Rebecca Ferguson würde für Donald Trump singen

Rebecca Ferguson singt nur unter einer Bedingung für Donald Trump. Die Britin gehört zu einer Zahl von Musikern, die für die Amtseinführung des neuen US-Präsidenten angefragt wurden.

 Rebecca Ferguson würde für Donald Trump singen
Foto: WENN.com

Bisher hagelt es von allen Seiten Absagen, nicht einmal sein Freund Andrea Bocelli möchte sich sein Image mit dem politischen Auftritt versauen. In einem Tweet erklärte Ferguson, sie würde am 20. Januar singen – allerdings nur ein ganz bestimmtes Lied und zwar ‚Strange Fruit‘. Der Track diente als Protestsong der Bürgerrechtsbewegung der Afro-Amerikaner, die mit der Politik des Unternehmers wenig zu tun haben dürfte. Das Gedicht aus dem Jahr 1937 verurteilt die Lynch-Justiz gegen Schwarze, deren Artikulation mit den Hetzreden von Trump in einigen Punkten übereinstimmen könnte.
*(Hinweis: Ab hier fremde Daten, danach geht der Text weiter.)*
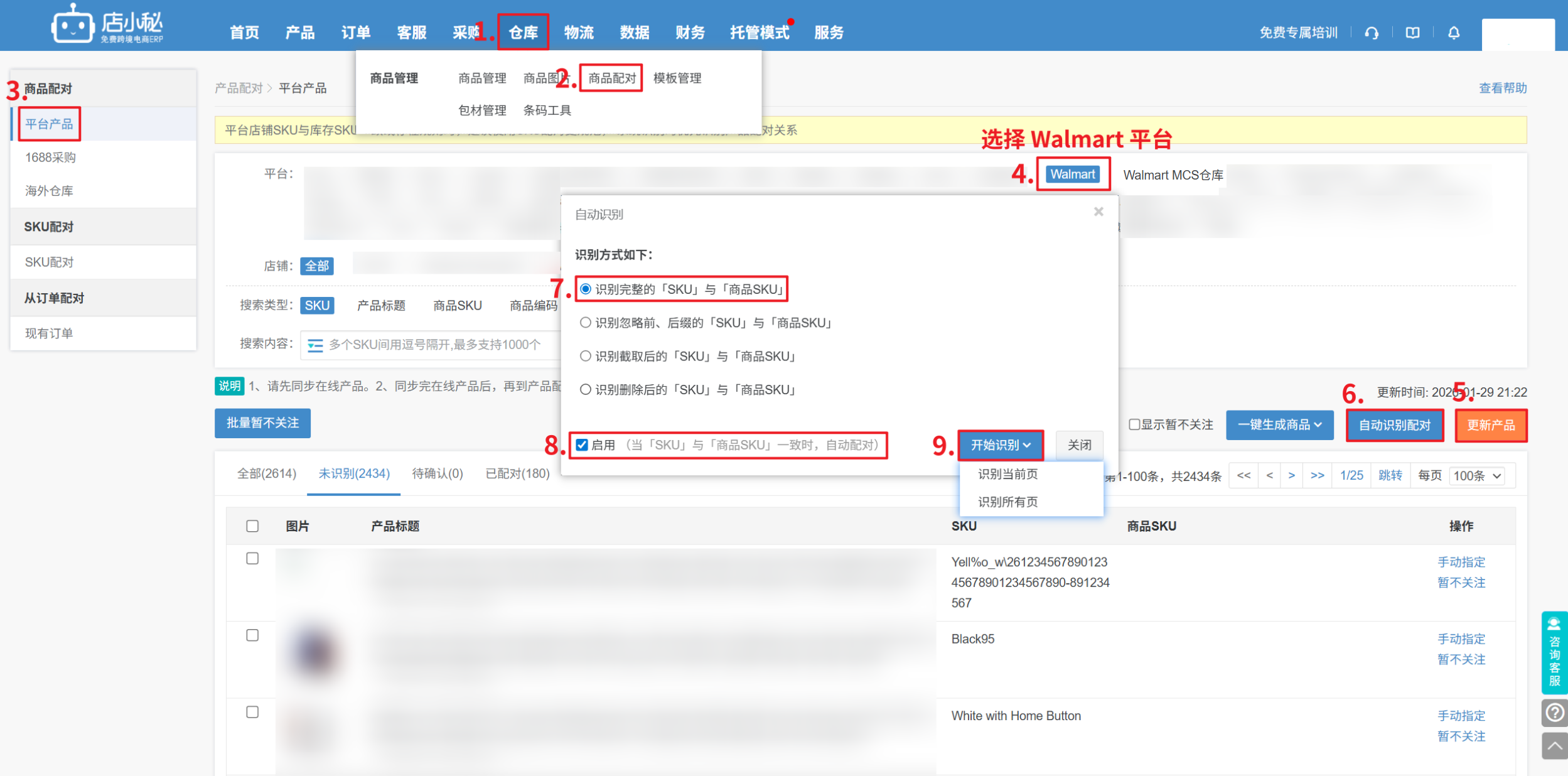The height and width of the screenshot is (776, 1568).
Task: Close the auto-recognition dialog with X
Action: [x=1098, y=212]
Bisher gab es Absagen von Elton John, Katy Perry, Justin Timberlake und der Band Kiss.

Lediglich die ‚America’s Got Talent‘-Teilnehmerin Jackie Evancho und der ‚Mormon Tabernacle‘-Chor haben bisher zugesagt. Die Amtseinführung könnte ohne einen Megastar eine traurige Veranstaltung zu werden. Der Beyoncé-Auftritt zu Ehren von Trumps Vorgänger Barack Obama dürfte schwer zu toppen sein.